Deamon zat al een aantal dagen te piekeren over zijn tweede persoonlijkheid. Wat moest hij er mee? Het was erg handig. Vooral als je lastige dieren tegenkwam. Maar deamon kon het aardig onderbedwang houden. Maar voor hoelang? Deamon was een slecht paard. Zijn duivelse karakter had hem soms in zijn jeugd veel problemen opgeleverd. Maar nu hij hier is, ziet hij dat er meer zijn. En dan voelt het niet meer zo bijzonder. Maar niemand met een duivelse tweede persoonlijkheid. Wie zou hem daar meer duidelijkheid op kunnen geven? Deamon besefte dat het toch niets aan te doen was. Het was nou eenmaal een deel van zijn leven en zal het ook altijd blijven. Zijn gedachtes gingen over en over. En elke keer kwam hij bij het zelfde uit.

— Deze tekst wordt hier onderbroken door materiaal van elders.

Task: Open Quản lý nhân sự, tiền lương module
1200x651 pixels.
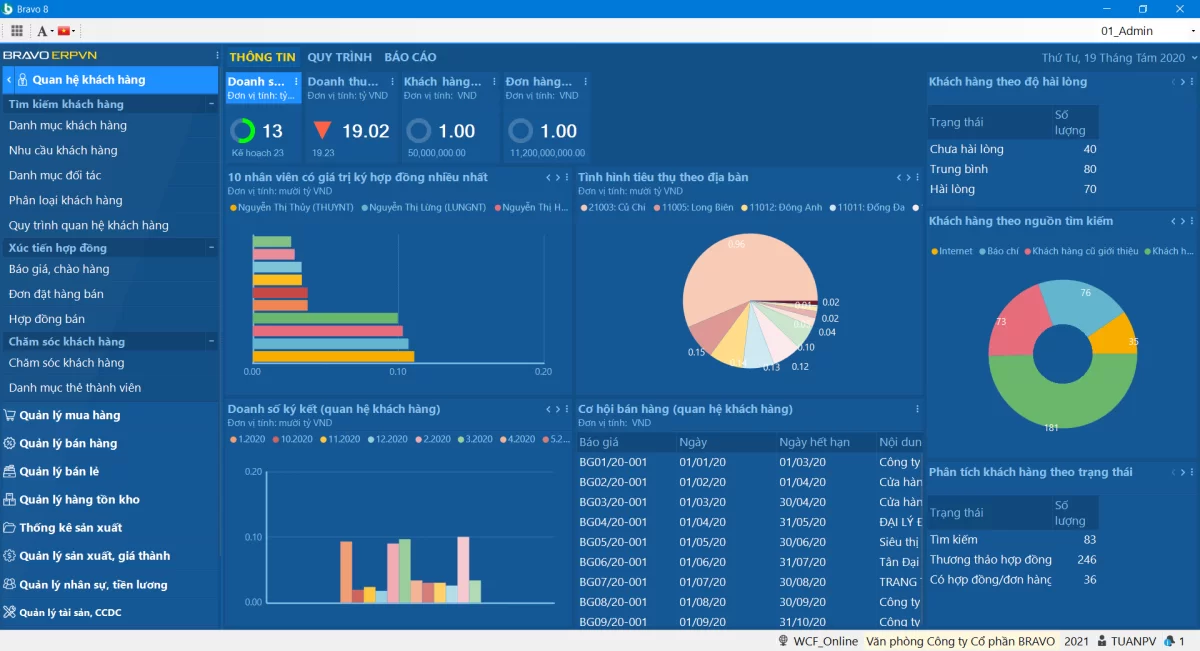Action: click(x=93, y=584)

Deamon liep over een openvlakte. Met alleen maar ijs. Elke stap die hij op het bevroren meer zette kraakte, piepte en scheurde licherlijk. Niet doorscheuren, maar haarscheurtjes. Wel onschuldige haarscheurtjes. Maar ze zaten er. Deamon zijn grote lompe hoeven denderde zo over het ijs heen. Het was wel glibberig maar goed, voorzichtig lopen hield ook al wat. Deamon had trek gekregen en zocht naar voedsel. Zijn ogen speurde de horizon af. En hij zag een lichaam. Een paardenlichaam. Hij drukte zijn ogen tot spleetjes en hij zag een groepje paarden staan. Deamon snoof eventjes en kon niet anders dan er langs lopen. Met dat hij langs de groep liep voelde hij allemaal ogen op zijn lichaam branden. Deamon drukte alleen zijn oren in zijn dikke bos met manen en keek de paarden op een duivelse manier aan. Zijn bovenlip trok hij dreigend op. Maar meer deed hij niet en liet de paarden voor hoe ze zijn. Deamon lokte geen ruzie uit. Niet altijd iedergeval. Hij liep een stukje ijs af en kwam bij een kaal bos aan. Hier zag hij zijn kans om even zijn buik vol te eten. Hij liep naar een boom, en zette zijn grote sterke snijtanden in het schors. De boom leek wel zijn schors vast te houden. Deamon keek omzich heen en steigerde. Zijn voorbenen kwamen omhoog en met zijn grote lompe hoeven schaafde hij de boom, en ondeed deamon de boom van een paar stukken schors. " dat zal je leren, voor mij je eten bij je houden, rot boom " mompelde hij inzich zelf en keek een beetje geirriteerd naar de boom. En begon tevreden aan zijn stukje schors eten. Het voedsel in het grote gebied was schaars. Maar weer had deamon het voorelkaar een maaltje te eten. En iedereen die hem aan stond te gapen, te schooieren of zijn eten wou afpakken zal hij ze een lesje leren. Maar gelukkig was hij alleen , en rustig at hij zijn verdiende eten op.